Designation was based on early efficacy data demonstrating an 83.3% (10/12) overall response rate and a 50% (6/12) complete response rate, with a well-managed safety profile in Relapsed/Refractory Hodgkin Lymphoma patients
Affimed, a clinical-stage immuno-oncology company committed to giving patients back their innate ability to fight cancer, today announced that the U.S. FDA has granted RMAT designation to the combination therapy of Affimed’s innate cell engager (ICE) acimtamig and Artiva Biotherapeutic’s AlloNK (AB101) for the treatment of relapsed or refractory Hodgkin Lymphoma (R/R HL). The combination is being evaluated in the on-going LuminICE-203 multicenter, multi-cohort phase 2 trial.

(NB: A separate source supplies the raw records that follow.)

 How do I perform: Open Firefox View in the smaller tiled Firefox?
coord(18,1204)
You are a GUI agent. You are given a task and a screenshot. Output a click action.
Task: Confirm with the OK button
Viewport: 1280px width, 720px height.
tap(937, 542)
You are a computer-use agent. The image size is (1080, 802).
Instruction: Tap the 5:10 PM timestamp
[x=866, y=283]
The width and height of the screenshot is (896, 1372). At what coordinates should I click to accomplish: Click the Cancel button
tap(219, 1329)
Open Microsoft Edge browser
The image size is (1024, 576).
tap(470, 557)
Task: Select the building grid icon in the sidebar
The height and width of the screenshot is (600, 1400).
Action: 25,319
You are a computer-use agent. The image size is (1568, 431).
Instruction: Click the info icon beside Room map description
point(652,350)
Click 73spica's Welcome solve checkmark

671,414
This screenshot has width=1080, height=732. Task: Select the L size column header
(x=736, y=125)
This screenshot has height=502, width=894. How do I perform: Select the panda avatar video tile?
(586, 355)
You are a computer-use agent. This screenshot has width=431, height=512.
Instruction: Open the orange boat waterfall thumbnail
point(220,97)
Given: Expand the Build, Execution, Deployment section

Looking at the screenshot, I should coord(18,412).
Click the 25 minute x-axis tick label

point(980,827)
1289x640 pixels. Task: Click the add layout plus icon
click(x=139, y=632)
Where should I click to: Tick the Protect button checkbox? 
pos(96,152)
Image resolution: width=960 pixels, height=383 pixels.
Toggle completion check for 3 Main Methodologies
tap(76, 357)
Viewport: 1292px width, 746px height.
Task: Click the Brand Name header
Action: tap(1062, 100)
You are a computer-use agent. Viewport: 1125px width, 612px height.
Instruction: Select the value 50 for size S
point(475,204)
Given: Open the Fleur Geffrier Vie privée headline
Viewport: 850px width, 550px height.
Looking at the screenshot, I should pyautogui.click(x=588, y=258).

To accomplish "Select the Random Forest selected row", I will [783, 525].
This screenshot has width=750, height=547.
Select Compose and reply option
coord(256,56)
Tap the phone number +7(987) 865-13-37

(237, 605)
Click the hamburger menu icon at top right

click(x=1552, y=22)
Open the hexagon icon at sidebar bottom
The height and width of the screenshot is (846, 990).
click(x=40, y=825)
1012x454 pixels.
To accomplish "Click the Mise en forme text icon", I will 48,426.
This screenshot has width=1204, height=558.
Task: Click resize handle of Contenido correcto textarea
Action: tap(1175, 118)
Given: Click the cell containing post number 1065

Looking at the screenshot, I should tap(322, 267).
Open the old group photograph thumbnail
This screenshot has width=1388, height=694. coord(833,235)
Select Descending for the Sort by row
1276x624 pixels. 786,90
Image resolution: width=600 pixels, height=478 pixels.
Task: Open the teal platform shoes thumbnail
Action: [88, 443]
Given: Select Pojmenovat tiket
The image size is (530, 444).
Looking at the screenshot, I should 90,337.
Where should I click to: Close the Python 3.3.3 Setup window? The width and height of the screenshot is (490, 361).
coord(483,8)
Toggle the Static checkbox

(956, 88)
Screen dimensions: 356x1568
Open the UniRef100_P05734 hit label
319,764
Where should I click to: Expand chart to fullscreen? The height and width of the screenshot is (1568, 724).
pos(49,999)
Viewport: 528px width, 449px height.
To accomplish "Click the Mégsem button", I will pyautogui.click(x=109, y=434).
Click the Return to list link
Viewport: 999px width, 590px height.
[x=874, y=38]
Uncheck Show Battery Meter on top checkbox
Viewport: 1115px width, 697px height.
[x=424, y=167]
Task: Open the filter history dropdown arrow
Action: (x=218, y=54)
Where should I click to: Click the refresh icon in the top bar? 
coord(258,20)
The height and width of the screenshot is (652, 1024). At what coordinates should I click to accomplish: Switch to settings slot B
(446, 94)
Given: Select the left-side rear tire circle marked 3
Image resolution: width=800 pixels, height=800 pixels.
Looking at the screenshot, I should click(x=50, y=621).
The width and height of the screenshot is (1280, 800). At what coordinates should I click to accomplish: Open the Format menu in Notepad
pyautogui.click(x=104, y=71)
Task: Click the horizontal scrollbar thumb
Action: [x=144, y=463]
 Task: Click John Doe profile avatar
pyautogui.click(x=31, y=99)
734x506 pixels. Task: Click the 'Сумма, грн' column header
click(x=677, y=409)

RMAT designation is intended to expedite the development and review of regenerative medicine therapies, including cell therapies, that aim to address serious or life-threatening conditions. RMAT designation provides the same expedited review benefits as a Breakthrough Therapy Designation, but is exclusively focused on regenerative medicine products. This designation provides Affimed enhanced access to FDA resources including the potential for accelerated approval and priority review. These benefits could significantly reduce the time required to deliver the acimtamig and AlloNK® combination to R/R HL patients in need.
“This is an important regulatory milestone demonstrating that the FDA acknowledges the critical need for new therapies in R/R HL, in particular for double refractory HL patients where there are no approved therapies,” said Dr. Shawn M. Leland, PharmD, RPh, Chief Executive Officer of Affimed. “In addition, the RMAT designation validates the strength of our growing clinical data and the promise of our innovative treatment to bring hope to patients battling this rare and difficult-to-treat cancer.”
This promising combination has applicability not only in HL, but also in other CD30 positive lymphomas such as peripheral T-cell lymphoma (PTCL), which can also be resistant to conventional therapies, has a high risk of relapse, and where few products are approved. Generating clinical proof-of-concept in PTCL would also highlight a potential path to increasing the commercial potential of the combination by two to three-fold in comparison to the number of patients with double-refractory HL.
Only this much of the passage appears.